[The input]

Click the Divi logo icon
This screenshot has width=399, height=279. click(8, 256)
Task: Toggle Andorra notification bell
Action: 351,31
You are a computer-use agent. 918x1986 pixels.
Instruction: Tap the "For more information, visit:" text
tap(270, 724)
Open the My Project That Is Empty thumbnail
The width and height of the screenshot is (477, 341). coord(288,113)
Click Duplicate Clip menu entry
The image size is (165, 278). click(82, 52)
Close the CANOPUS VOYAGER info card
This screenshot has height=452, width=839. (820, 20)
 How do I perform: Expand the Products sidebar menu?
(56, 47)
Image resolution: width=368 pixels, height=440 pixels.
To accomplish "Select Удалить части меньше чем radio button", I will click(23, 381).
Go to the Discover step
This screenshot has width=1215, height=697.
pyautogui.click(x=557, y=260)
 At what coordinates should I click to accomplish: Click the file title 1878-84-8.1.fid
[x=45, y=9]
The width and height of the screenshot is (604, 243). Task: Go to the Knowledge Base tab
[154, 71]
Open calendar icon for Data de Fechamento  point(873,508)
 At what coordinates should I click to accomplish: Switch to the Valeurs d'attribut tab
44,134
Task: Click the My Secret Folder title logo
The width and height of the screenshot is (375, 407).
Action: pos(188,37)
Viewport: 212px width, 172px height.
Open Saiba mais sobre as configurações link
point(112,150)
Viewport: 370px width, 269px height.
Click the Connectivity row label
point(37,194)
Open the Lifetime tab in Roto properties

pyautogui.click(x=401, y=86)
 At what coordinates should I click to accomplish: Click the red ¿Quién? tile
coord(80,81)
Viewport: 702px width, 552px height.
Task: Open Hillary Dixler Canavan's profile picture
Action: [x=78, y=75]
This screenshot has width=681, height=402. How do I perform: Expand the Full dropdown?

[/The input]

__What to produce__.
If a line above holds the string "pixels", return it as it stands.

__Solution for this exercise__.
You are a computer-use agent. 918x1986 pixels.
Image resolution: width=368 pixels, height=440 pixels.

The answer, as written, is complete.